Studio album by Lights Action
- Released: March 2, 2009
- Recorded: Konk Union Chapel The Pierce Rooms Battery Mayfair
- Genre: Rock Indie Alternative
- Length: 38:42
- Label: Colt Signals
- Producer: Richard Wilkinson

= Welcome to the New Cold World =

Welcome to the New Cold World is an Album by Lights Action. It was released worldwide on March 2, 2009 as a digital download only, with the option to buy a CD version through the band's website.

Professional ratings
Review scores
| Source | Rating |
| Alternative Ulster | ^{[citation needed]} |
| NME | ^{[citation needed]} |
| Rock Sound | ^{[citation needed]} |
| Total Guitar | ^{[citation needed]} |

==Track listing==

| No. | Title | Length |
|---|---|---|
| 1. | "Moscow" | 3:16 |
| 2. | "Battle of Lovers" | 3:50 |
| 3. | "Signals to Radar" | 4:09 |
| 4. | "Young Scarlett Young" | 4:16 |
| 5. | "Travellin' Man" | 3:18 |
| 6. | "I Woke Up in a Civil War" | 2:07 |
| 7. | "Passions of the Lonely" | 3:41 |
| 8. | "Until the Day I Die" | 4:21 |
| 9. | "Black Feathers" | 4:50 |
| 10. | "The Bottom of the Sea" | 3:54 |

==Information of Value==

===Funding===

The album was produced and mastered on a slim budget of around £15k. Much of the recording costs of the album were funded through the investment engine "SliceThePie".

===Recording===
The band spent the vast majority of 2008 writing and recording the album. Over 18 tracks were recorded for the album, the band choosing 10 to make the final cut.
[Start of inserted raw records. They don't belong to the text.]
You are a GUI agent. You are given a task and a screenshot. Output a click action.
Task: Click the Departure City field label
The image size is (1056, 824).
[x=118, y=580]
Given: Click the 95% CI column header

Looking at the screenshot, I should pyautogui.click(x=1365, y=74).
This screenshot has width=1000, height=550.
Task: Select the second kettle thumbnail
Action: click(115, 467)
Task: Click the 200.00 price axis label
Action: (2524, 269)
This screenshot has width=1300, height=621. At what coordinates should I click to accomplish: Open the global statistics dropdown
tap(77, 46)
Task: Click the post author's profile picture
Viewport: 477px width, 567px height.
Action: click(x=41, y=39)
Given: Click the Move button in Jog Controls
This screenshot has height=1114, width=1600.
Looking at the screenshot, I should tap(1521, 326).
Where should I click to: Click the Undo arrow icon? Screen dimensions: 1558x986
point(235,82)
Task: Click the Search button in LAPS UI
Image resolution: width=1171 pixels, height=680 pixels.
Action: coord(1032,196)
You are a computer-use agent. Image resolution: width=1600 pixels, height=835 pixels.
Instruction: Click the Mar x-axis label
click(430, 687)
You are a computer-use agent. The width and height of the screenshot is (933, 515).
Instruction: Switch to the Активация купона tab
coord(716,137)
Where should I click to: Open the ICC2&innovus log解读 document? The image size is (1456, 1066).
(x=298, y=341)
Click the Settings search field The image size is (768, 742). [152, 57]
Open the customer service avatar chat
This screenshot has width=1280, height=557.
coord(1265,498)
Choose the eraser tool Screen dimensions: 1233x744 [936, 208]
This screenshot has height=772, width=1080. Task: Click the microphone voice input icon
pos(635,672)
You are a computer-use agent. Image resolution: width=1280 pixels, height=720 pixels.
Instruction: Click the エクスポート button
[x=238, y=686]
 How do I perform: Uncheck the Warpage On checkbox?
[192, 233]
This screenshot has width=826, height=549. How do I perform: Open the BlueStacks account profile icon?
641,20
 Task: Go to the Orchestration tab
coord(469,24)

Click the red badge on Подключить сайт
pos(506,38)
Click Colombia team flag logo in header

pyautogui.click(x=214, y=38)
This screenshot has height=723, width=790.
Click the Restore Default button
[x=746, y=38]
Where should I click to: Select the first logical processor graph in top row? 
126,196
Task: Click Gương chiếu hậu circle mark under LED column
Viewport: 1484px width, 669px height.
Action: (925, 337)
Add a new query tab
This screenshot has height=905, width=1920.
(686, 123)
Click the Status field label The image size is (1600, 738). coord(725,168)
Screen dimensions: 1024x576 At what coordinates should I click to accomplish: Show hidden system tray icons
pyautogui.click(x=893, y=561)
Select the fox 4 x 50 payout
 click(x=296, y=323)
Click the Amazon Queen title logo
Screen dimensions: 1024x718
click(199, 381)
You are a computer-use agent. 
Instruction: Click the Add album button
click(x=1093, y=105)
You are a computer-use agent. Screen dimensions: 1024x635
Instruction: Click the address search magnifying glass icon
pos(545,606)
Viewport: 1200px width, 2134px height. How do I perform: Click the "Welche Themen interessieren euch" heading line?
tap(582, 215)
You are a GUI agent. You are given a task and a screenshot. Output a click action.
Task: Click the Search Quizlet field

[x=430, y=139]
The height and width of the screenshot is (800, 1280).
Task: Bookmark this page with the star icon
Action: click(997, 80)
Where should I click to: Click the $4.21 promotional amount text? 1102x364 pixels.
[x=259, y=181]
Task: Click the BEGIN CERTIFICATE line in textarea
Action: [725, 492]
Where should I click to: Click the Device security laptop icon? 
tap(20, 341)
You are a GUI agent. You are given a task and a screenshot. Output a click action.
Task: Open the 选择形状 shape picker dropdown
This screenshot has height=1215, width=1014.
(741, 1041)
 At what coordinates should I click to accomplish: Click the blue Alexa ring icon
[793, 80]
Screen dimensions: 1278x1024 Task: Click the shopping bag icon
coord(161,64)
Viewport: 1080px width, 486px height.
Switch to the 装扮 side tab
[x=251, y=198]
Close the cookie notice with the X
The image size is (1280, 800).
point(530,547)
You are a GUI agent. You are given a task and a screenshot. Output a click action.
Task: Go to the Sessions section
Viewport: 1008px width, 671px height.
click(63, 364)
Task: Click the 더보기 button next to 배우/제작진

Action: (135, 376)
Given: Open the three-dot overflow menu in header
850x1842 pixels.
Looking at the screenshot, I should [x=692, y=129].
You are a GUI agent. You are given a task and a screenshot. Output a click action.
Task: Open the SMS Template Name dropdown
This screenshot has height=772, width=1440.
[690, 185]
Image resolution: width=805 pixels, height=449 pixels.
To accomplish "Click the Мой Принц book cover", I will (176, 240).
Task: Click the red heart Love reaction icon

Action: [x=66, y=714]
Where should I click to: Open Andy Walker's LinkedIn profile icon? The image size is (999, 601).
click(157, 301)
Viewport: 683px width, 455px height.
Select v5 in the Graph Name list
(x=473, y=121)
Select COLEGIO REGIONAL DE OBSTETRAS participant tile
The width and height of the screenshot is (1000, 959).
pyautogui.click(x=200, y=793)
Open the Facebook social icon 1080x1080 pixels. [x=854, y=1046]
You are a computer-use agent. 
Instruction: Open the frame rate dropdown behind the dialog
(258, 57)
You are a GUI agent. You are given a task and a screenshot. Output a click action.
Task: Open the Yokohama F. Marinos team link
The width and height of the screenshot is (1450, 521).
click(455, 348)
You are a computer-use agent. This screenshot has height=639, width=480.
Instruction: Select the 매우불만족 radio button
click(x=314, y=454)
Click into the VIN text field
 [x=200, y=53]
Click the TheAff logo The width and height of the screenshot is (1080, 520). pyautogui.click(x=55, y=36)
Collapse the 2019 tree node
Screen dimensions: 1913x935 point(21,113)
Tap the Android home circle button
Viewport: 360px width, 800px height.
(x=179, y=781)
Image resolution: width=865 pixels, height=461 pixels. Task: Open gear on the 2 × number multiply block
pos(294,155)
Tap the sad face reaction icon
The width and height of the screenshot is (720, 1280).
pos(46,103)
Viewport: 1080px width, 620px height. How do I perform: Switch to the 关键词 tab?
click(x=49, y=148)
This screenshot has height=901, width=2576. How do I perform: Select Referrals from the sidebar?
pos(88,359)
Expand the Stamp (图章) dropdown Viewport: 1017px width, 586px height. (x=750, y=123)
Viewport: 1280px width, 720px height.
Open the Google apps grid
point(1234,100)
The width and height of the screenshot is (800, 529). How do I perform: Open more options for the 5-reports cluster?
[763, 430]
===Dirty Pretty Strings===
The London-based string quartet "Dirty Pretty Strings" feature on four of the songs on the album. "Signals to Radar", "Young Scarlett Young", "I Woke Up in a Civil War" and "Black Feathers".
Dirty Pretty Strings have worked with bands such as The Enemy, Lightspeed Champion and Ed Harcourt.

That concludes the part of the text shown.